▶ [Required work]:
Transcribe nothing except the lines below that run from the one with "Instruction: Save AngheloAlf's comment" to the one with "Click the DOWNLOAD A BROCHURE button", ends included, and do not copy any picture.

-------- Dataset entries --------

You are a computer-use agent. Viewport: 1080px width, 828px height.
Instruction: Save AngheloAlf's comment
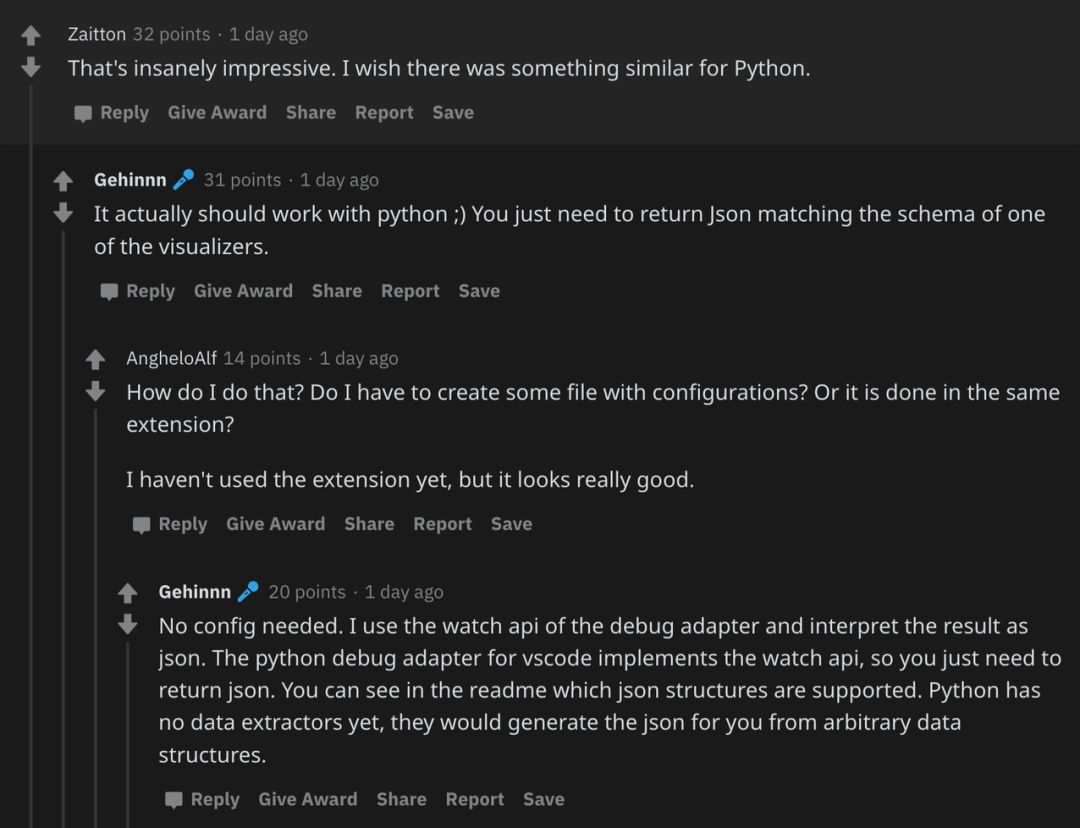(x=511, y=524)
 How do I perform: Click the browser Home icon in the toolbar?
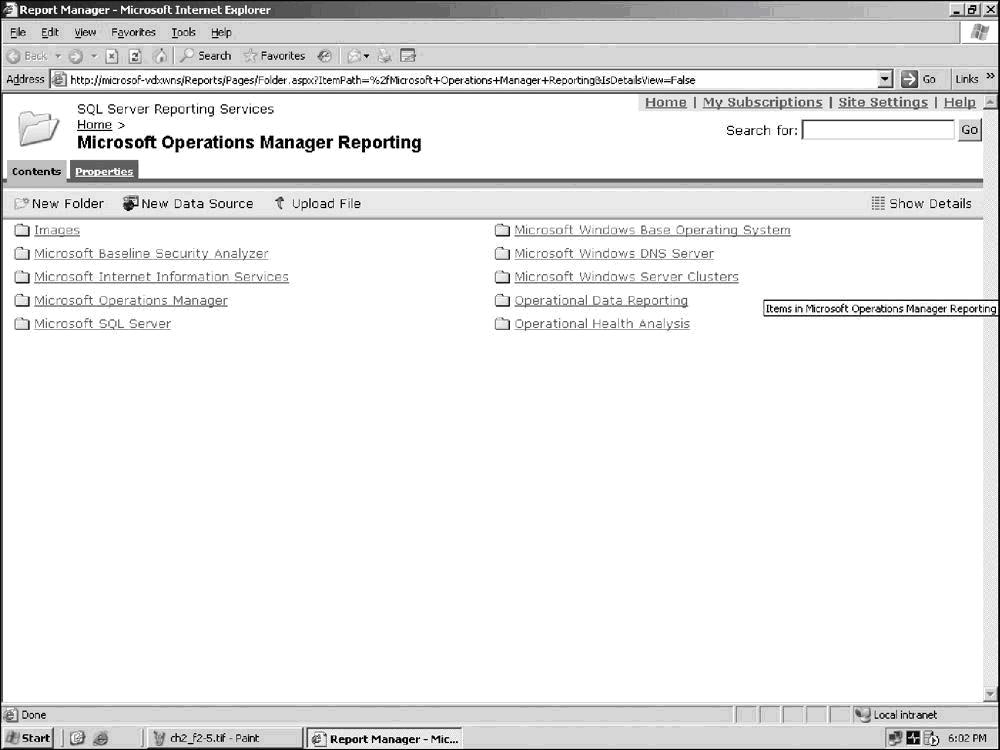159,56
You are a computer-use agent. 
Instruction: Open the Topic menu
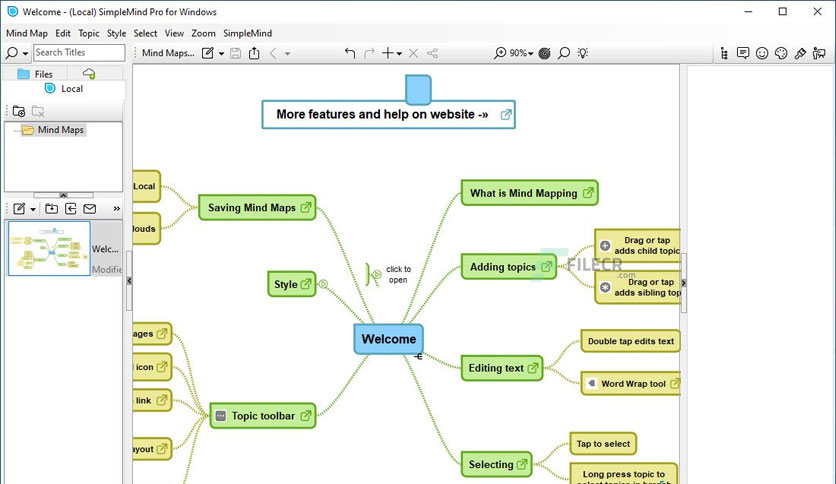click(x=89, y=33)
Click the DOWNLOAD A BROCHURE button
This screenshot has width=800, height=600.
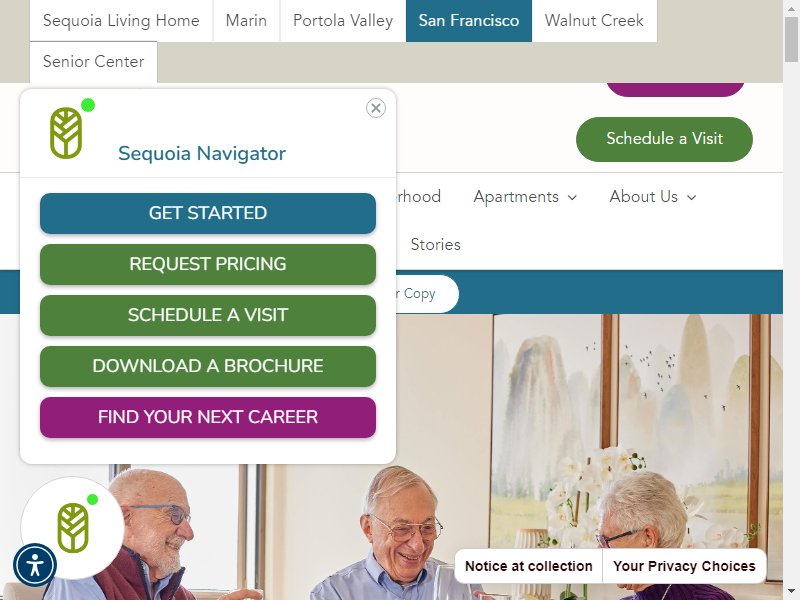click(208, 366)
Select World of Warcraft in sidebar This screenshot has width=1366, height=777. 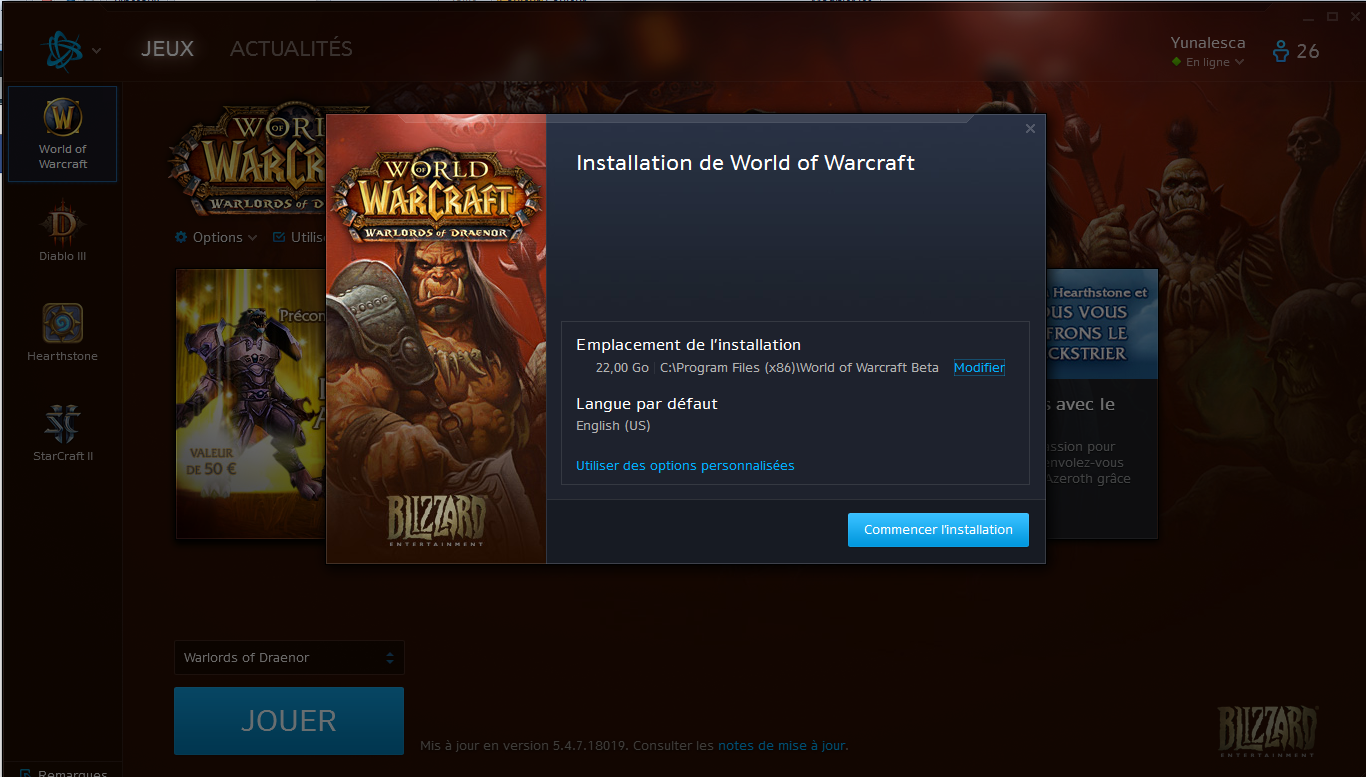pyautogui.click(x=63, y=134)
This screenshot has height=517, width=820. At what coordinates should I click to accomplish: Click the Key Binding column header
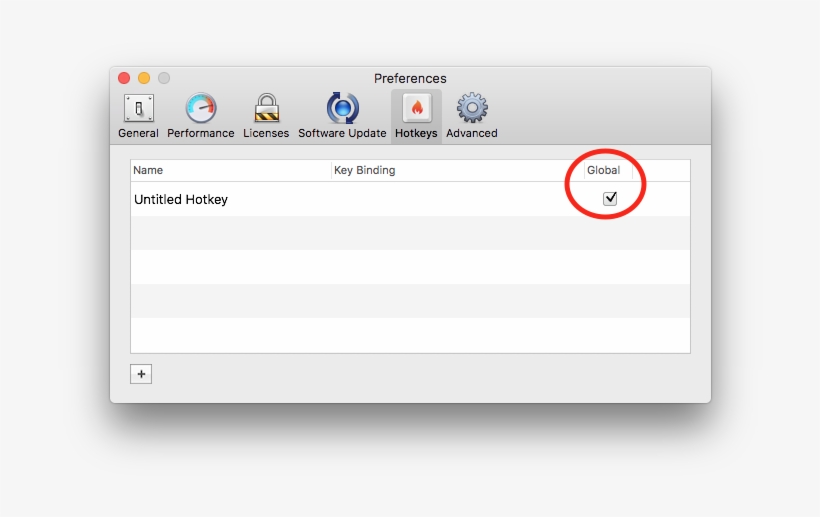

--------

▶ [Solution]:
Instruction: Save AngheloAlf's comment
(x=511, y=524)
 How do I perform: Click the browser Home icon in the toolbar?
159,56
You are a computer-use agent. 
Instruction: Open the Topic menu
click(x=89, y=33)
Click the DOWNLOAD A BROCHURE button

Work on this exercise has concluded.